Molte donne hanno paura di partorire a causa di problemi di sicurezza o di traumi legati alla guerra.
“C’è molto dolore attorno al tema della pianificazione familiare”, afferma Inna Ukhabova, un’infermiera di Zaporizhya, una città del sud vicina alla linea del fronte.
“Molte donne non hanno rapporti sessuali in questo momento e alcune sono in lutto per la perdita dei loro mariti”, continua. “Dobbiamo essere molto cauti quando affrontiamo questo argomento, perché non è sempre il momento giusto per parlare di pianificazione familiare”.
Secondo l’UNFPA, dal 2022 oltre un milione di donne e ragazze, tra cui molte persone rom o sfollate, hanno ricevuto servizi di salute riproduttiva o di contrasto alla violenza di genere. Nonostante i gravi danni alle infrastrutture, l’esperienza dell’Ucraina dimostra che i sistemi decentralizzati e basati sulla comunità possono sostenere la salute riproduttiva anche in condizioni di conflitto.
Spazio civico in contrazione
La situazione nell’Europa centrale e orientale rivela un panorama complesso: quadri giuridici apparentemente moderni, sistemi sanitari che rimangono disomogenei e gruppi della società civile che colmano la distanza tra di essi. Ciò che unisce queste esperienze è l’accesso: chi riceve cure tempestive, informazioni e rispetto all’interno dei sistemi pubblici.
Molte organizzazioni femministe e di comunità che un tempo integravano i sistemi sanitari statali sono ora essenziali per il loro funzionamento, eppure operano in un contesto sempre più vincolato. In Ungheria, le organizzazioni femminili hanno perso l’accesso ai finanziamenti nazionali. In Polonia, i gruppi che collaborano con partner internazionali rischiano di essere etichettati come “agenti stranieri”.
Kuksok descrive la situazione come una questione di resistenza piuttosto che di attivismo. “Ci concentriamo su ciò che può essere fatto a livello locale”, afferma. “Lavoro su piccola scala con le madri, consigli pratici e supporto tra pari: non è un aspetto politico, ma è importante”.

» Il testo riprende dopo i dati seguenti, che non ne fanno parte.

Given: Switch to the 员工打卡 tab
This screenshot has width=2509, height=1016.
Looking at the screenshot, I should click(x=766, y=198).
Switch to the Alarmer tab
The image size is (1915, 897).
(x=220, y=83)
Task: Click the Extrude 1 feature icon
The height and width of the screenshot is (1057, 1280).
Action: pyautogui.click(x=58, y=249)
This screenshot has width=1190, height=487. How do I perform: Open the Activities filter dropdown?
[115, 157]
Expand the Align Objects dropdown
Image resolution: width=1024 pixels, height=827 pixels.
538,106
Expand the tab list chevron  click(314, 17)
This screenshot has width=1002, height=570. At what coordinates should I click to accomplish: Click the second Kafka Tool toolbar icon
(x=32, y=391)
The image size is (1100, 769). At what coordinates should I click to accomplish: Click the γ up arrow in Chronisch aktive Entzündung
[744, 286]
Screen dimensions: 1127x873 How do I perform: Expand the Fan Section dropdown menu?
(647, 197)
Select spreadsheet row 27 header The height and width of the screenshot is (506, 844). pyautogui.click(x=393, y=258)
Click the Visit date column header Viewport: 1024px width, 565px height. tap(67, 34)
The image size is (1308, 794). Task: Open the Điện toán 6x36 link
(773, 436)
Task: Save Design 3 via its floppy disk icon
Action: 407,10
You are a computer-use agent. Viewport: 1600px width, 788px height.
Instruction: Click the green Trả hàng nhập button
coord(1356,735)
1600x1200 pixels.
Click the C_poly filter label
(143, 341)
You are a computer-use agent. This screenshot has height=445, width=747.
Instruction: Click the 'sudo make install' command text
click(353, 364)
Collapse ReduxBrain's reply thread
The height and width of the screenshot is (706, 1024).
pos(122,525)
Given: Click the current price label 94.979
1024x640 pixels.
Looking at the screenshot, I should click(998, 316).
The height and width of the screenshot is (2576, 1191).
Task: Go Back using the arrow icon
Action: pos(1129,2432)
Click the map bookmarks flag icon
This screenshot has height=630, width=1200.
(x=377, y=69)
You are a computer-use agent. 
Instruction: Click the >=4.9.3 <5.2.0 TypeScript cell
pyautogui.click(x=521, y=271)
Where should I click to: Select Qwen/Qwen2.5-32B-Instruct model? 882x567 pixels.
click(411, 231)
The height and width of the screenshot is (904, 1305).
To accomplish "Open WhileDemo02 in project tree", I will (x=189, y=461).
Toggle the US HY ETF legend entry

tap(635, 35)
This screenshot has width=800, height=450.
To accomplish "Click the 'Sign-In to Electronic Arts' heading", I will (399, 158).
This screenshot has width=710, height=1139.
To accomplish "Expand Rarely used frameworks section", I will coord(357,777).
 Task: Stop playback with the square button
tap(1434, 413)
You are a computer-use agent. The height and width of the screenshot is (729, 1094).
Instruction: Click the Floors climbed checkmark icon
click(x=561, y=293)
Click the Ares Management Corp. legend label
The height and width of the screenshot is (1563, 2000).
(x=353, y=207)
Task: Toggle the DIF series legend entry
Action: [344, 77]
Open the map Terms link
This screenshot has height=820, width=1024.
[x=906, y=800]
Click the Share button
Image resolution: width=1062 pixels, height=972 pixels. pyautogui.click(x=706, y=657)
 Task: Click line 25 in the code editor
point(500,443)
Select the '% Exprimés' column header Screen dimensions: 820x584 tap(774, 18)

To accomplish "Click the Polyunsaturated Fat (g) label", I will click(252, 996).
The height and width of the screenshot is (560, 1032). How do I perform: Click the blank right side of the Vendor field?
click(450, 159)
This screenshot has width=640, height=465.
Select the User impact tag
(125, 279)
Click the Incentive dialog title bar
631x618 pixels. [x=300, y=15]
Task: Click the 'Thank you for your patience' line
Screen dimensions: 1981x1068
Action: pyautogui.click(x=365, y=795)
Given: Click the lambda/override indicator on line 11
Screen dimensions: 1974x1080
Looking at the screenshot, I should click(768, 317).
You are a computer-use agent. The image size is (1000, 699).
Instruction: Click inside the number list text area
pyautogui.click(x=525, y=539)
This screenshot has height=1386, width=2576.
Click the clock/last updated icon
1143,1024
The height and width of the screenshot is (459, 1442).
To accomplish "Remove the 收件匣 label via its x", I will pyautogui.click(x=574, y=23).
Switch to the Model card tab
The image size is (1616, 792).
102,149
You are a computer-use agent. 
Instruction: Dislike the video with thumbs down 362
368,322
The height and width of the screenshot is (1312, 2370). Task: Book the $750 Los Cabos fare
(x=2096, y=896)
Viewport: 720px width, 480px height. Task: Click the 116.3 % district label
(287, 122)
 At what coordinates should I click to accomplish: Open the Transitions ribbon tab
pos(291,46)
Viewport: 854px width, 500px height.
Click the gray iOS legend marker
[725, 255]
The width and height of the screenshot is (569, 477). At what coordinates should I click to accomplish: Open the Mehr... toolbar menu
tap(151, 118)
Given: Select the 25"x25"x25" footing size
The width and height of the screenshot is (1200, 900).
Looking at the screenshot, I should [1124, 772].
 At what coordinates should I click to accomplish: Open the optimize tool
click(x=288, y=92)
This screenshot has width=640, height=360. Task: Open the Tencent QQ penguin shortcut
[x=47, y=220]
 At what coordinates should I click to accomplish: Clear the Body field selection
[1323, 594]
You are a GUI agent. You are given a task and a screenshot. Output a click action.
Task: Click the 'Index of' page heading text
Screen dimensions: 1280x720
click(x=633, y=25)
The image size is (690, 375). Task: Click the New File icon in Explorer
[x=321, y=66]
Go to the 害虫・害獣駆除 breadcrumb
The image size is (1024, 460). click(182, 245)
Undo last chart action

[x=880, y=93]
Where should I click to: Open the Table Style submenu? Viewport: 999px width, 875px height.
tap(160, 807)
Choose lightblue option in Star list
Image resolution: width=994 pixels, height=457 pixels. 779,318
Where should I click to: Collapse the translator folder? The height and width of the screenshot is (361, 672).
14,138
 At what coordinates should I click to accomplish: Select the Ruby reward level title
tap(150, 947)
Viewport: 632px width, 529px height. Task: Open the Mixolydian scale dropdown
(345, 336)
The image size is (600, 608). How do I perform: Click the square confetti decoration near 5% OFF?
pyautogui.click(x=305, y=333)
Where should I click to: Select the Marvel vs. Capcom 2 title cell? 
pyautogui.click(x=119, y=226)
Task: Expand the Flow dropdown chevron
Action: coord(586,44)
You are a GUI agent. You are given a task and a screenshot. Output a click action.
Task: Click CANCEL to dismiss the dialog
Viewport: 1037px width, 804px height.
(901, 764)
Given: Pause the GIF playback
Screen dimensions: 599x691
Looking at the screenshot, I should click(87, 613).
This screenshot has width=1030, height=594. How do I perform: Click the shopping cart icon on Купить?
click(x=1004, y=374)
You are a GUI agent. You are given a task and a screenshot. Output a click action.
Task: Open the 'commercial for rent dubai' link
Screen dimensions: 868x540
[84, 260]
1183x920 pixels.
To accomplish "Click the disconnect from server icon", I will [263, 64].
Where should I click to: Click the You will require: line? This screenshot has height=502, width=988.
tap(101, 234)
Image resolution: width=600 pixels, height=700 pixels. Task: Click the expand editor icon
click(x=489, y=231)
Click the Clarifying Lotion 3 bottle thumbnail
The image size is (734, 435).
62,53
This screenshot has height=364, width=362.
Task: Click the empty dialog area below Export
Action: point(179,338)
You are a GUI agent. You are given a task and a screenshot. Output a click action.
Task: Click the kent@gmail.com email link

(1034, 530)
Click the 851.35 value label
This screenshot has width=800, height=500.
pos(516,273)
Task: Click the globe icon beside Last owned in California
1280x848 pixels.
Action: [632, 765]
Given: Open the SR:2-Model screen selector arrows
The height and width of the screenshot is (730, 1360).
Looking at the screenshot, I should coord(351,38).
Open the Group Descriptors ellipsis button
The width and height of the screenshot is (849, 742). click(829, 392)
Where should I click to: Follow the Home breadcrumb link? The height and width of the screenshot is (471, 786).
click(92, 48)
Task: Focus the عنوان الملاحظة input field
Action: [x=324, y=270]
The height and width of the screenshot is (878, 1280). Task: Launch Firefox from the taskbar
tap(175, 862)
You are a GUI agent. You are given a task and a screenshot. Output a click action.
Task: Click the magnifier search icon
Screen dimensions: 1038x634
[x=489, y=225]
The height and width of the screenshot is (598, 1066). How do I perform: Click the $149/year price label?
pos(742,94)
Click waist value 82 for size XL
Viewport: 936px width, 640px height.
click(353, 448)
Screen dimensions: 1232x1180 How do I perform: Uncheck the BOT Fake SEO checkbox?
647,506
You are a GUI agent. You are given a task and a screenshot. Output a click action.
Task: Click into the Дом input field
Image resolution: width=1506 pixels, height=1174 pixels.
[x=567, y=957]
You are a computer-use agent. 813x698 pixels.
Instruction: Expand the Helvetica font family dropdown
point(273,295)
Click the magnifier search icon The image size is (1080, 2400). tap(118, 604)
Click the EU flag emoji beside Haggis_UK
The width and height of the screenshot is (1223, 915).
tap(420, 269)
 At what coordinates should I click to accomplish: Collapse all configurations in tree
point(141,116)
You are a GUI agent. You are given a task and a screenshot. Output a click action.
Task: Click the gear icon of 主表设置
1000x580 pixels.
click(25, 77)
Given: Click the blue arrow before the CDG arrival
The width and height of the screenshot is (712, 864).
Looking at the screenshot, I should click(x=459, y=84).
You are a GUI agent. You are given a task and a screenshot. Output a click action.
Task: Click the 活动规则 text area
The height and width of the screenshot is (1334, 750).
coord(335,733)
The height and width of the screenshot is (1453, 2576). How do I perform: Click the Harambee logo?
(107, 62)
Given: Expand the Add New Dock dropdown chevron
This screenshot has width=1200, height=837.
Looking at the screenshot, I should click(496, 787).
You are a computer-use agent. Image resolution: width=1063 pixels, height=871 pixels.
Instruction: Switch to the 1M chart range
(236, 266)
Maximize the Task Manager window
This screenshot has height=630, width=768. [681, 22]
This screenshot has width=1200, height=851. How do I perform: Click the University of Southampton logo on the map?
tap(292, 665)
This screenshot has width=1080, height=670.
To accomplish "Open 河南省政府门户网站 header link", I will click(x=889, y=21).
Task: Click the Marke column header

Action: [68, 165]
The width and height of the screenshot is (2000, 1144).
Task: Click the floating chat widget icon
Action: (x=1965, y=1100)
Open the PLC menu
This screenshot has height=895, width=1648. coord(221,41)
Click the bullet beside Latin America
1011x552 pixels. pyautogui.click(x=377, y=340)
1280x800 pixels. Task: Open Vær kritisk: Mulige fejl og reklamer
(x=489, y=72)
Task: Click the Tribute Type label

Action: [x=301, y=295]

In Moldova, Comendant afferma che la cooperazione internazionale rimane vitale. “Formazione, forniture e attrezzature di base dipendono spesso da sovvenzioni esterne”, osserva. “Senza di esse, l’accesso si ridurrebbe ulteriormente”.
Le attiviste sottolineano le disuguaglianze nell’accesso all’assistenza sanitaria. Ad esempio, le donne rom in Ucraina, Polonia, Ungheria e altri paesi limitrofi tendono a presentare gravidanze precoci, un minore uso di contraccettivi e una mortalità materna più elevata rispetto alle coetanee non rom. Questo dimostra come le minoranze etniche e altri gruppi emarginati tendano a essere meno protetti in tutta la regione.
Questo è legato all’esclusione sistemica: accesso limitato alle cliniche, infrastrutture carenti, discriminazione e assenza di sensibilizzazione mirata. I ricercatori nel campo della sanità pubblica sostengono che le strategie regionali di pianificazione familiare raramente includono programmi per comunità emarginate come le minoranze etniche o le donne in condizione di povertà, perpetuando la disuguaglianza anche laddove le leggi sono nominalmente inclusive.
Per molte donne, in particolare quelle appartenenti a gruppi vulnerabili, l’accesso continua a ridursi nonostante le garanzie formali.